Wednesday, 1 May 2024

Bewildering Bulky Bridge At ...

Nine Elms

Once upon a time, Nine Elms (named after nine eponymous arboreal features along one of the old main roads) was a Ward in the Borough of Battersea. It now belongs to Wandsworth but modern maps show the boundaries as unchanged.
So out flyover is in Nine Elms but also in Battersea and in Wandsworth!

Keep up at the back there.

Patmore Estate is the terminus of bus P5 seen grazing under the ex Eurostar bridge in yesterday's blog and repeated below. 

If you proceed northwards along Stewarts Road, under the bridge and under the South Western Main line ...
... you can keep going until this happens.
The steps will take you up to Battersea Park Road. But if you turn right at the foot of the steps and walk along a left-over bit of Battersea Park Road, pre-widening and raising, you come out on the big road.
At the end, Google Streetview reveals an out of date view of the former Power Station ...
... and a step along the big road will reveal Battersea Power Station station, terminus of the new bit of the Northern Line.
The on-line aerial views of the environs of the station are unhelpful and very unfinished ...
... bit Google maps and street maps show a new circular road surrounding the building.
Streetview can take you on a full circuit tour. The view from Prospect Way is similar to the artist's impression above ...
... but with more development in progress.

Nine Elms underground station ...
... is nearer to the big city and on the Wandsworth Road.

But once there was another Nine lms station.
It was the terminus of what became the London and South Western Railway which was later extended to Waterloo.

Nine Elms railway station opened on 21 May 1838 as the London terminus of the London and Southampton Railway. The building in the neoclassical style was designed by Sir William Tite. The station was inconveniently situated for travel to central London, with the necessity to complete the journey by road or by the steam boats connecting the station to points between Vauxhall and London Bridge.

The station was closed to passengers from 11 July 1848 but remained as a goods depot. The building was demolished in 1964 ...
... to make way for the New Covent Garden Flower Market. There is nothing left of the goods depot or grand entrance building.
But after the passenger service moved to Waterloo, one passenger was most definitely not amused! Her Maj Queen Vic used to travel occasionally to Windsor from Nine Elms and did not like the idea of using Waterloo. At least the railway company wanted to continue to offer Royal travel.

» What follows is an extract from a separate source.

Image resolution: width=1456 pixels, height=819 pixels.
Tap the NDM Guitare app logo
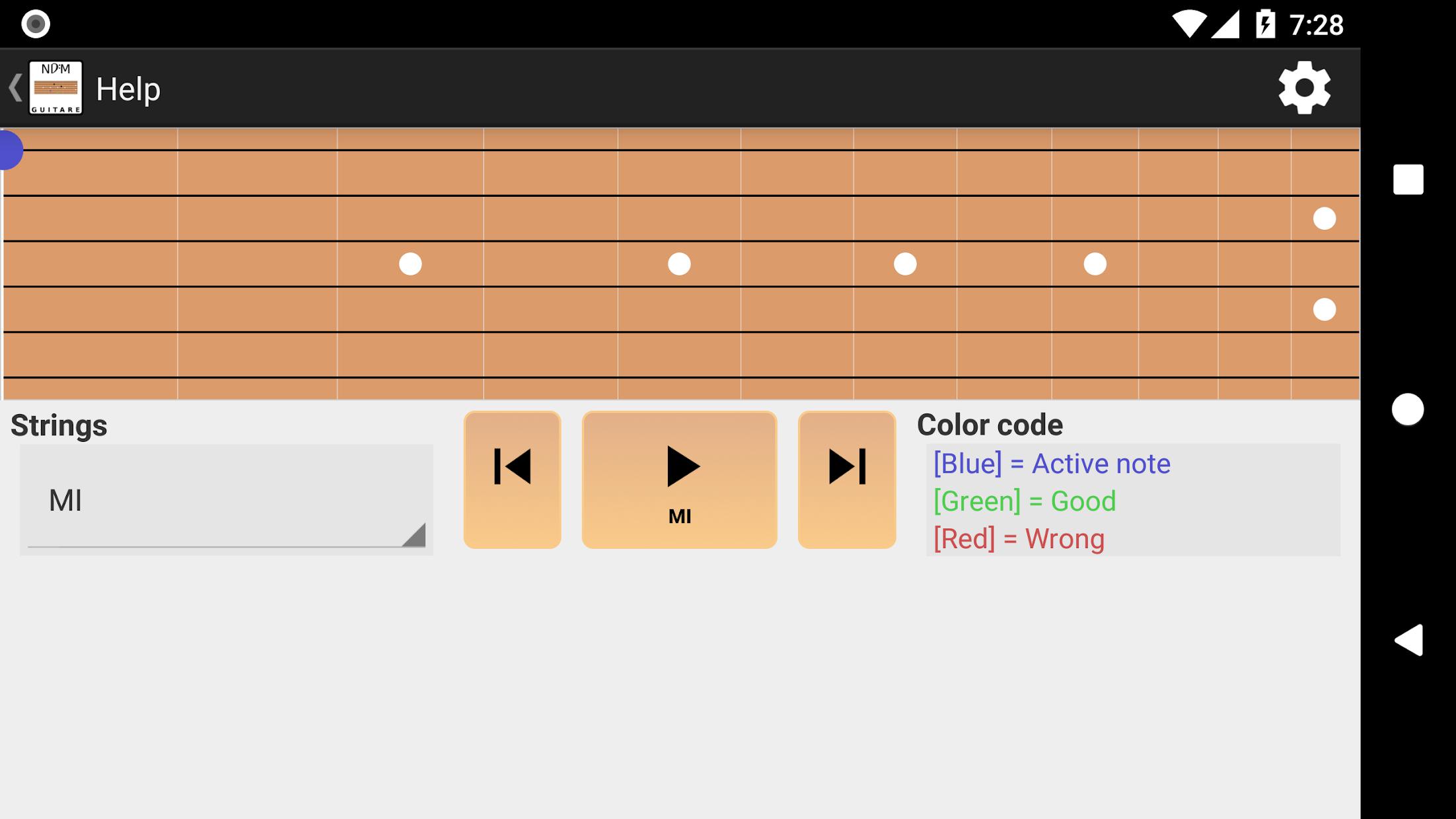56,88
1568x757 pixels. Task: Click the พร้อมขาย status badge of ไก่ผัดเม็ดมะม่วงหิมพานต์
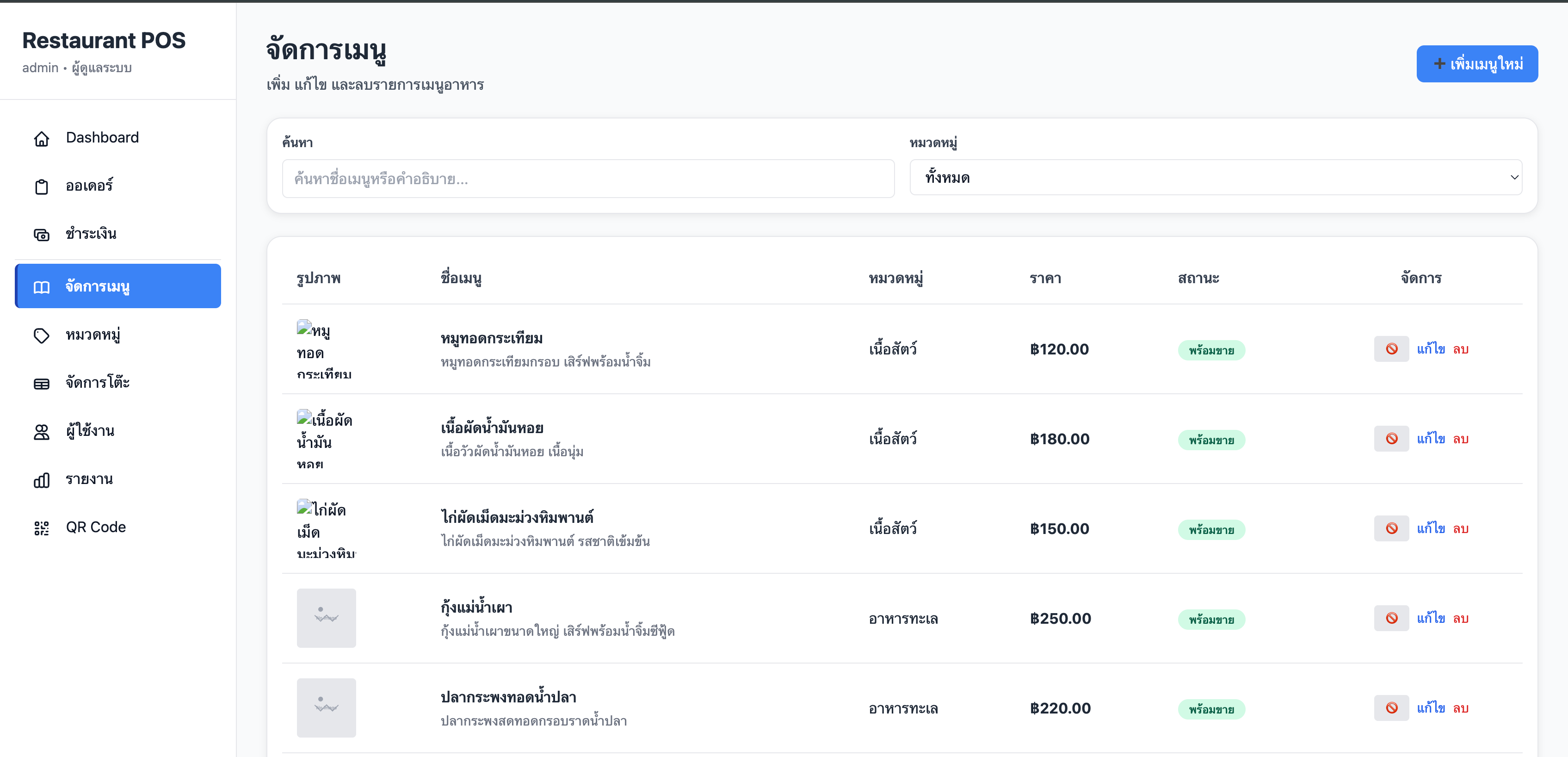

So, alongside the Nine Elms Viaduct an unnamed station was created especially for the Royal Personage who probably never used it. No photographs exist only a street plan.
It was located where the tracks into Waterloo crossed the Wandsworth Road,
Due to poor passenger numbers (!) and the need to widen the viaduct, the station did not last and royalty never really became a commuter from Wandsworth Road!

Yesterday, fbb did eventually sort out flyover, bridge and viaduct all called "Nine Elms". 

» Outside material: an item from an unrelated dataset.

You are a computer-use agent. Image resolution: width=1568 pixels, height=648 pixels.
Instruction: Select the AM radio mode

But much fuss is being made of a new walk route from Ponton Road leading through to Nine Elms underground station. (map, blue dots).
At present or is a rather innocuous archway under the main lines.
But plans are afoot for a more spectacular entrance ...
... which looks as it is to be assembled from Lego.

Bit if you turn parallel to the viaduct, walking eastbound ...
... there is another smaller spooky tunnel ...
...which leads, eventually ...
... to the north side of the railway bridge over Wandsworth Road.
Oddly, there is an old road (Carnation Way) that exactly parallels the spooky tunnel and path.
Cellini Street is where the short-lived Royal Station was located and Carnation Way and the spooky tunnel lie between Cellini Street and Ace Way. 

Weird! But very much part of the fun that is Nine Elms!

 Next Buses in Nine Elms blog : Thurs 2nd May 

1 comment:

  1. Andrew Kleissner1 May 2024 at 08:16

    Although Nine Elms station is long gone, its splendid counterpart at the other end of the line, Southampton Terminus, still stands albeit not used by trains since 1966.